**Instruction**:
Rewrite the material below with "breadcrumb" changed to "navigation link" and everything else left as it is. Leave out the pictures.

**Exercise material**:
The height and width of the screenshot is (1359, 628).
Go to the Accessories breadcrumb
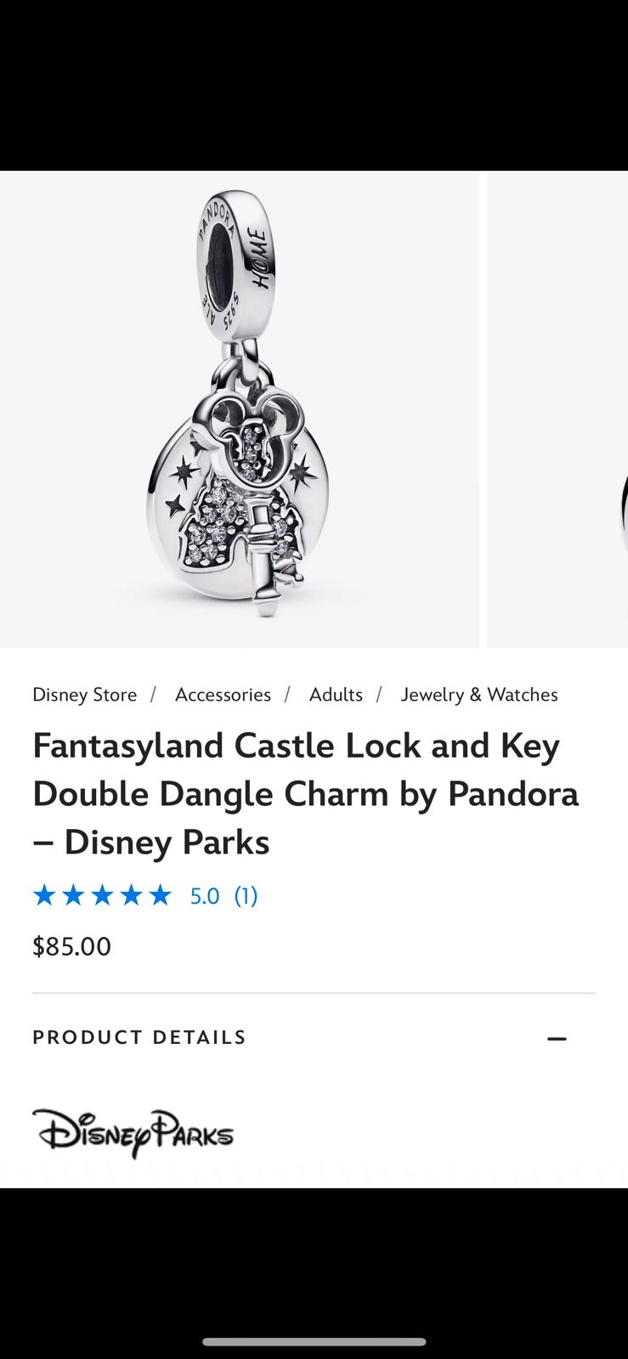coord(223,695)
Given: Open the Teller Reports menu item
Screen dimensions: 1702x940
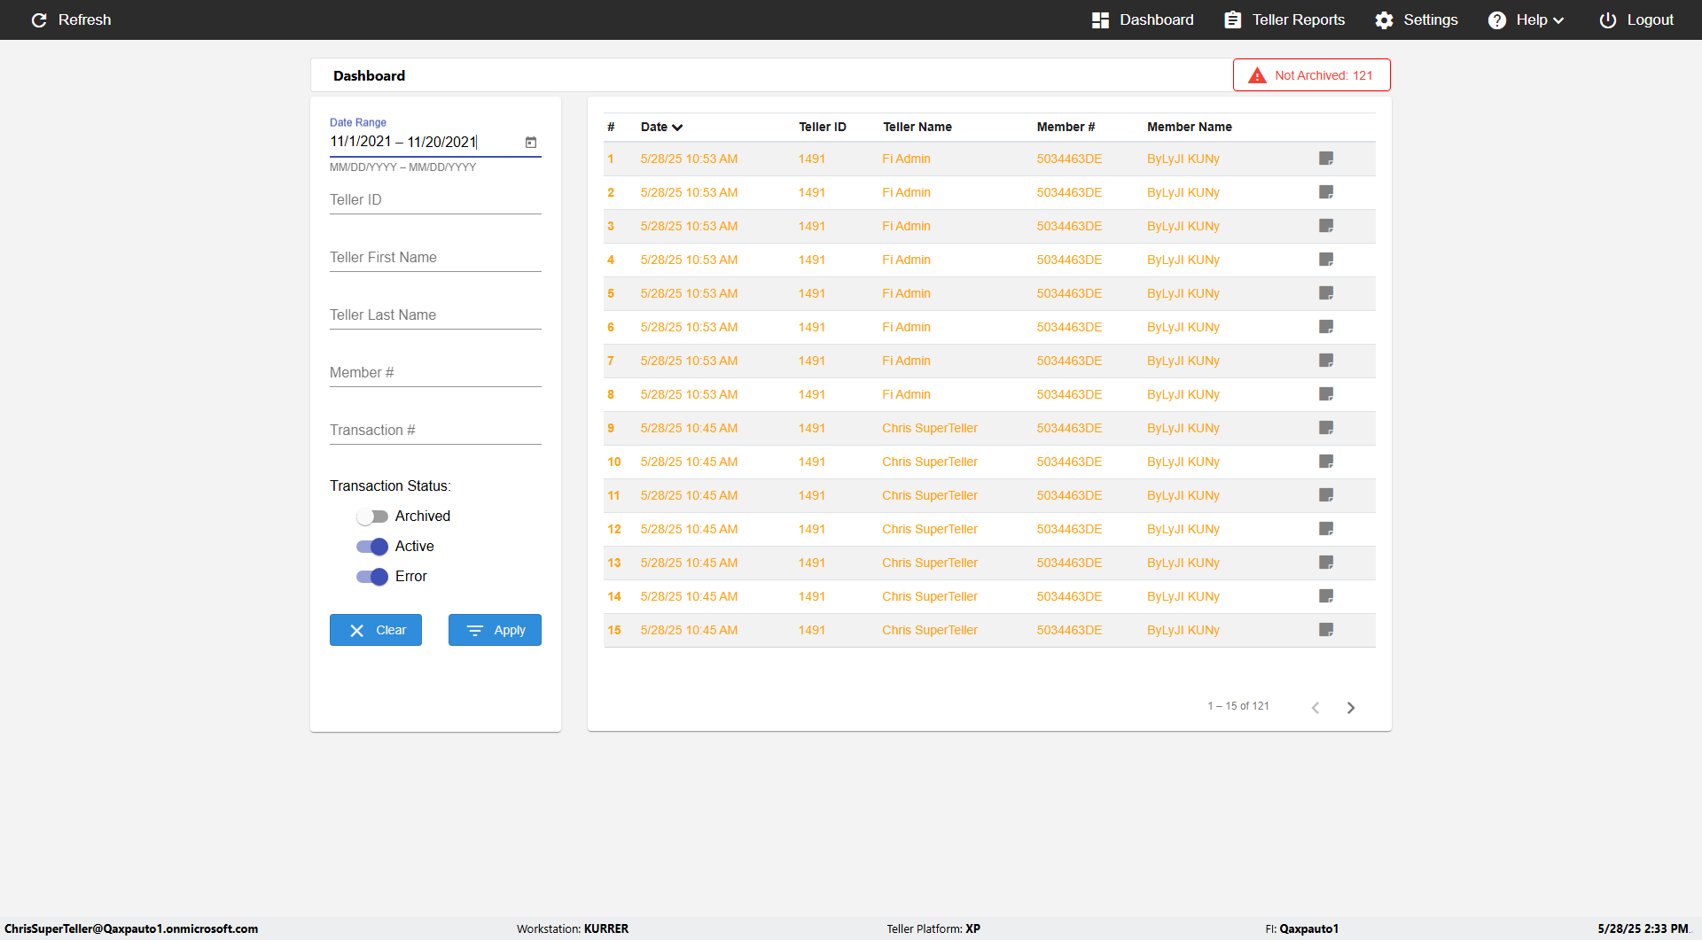Looking at the screenshot, I should [1284, 19].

**Answer to the exercise**:
The height and width of the screenshot is (1359, 628).
Go to the Accessories navigation link
coord(223,695)
Given: Open the Teller Reports menu item
Screen dimensions: 1702x940
Looking at the screenshot, I should [1284, 19].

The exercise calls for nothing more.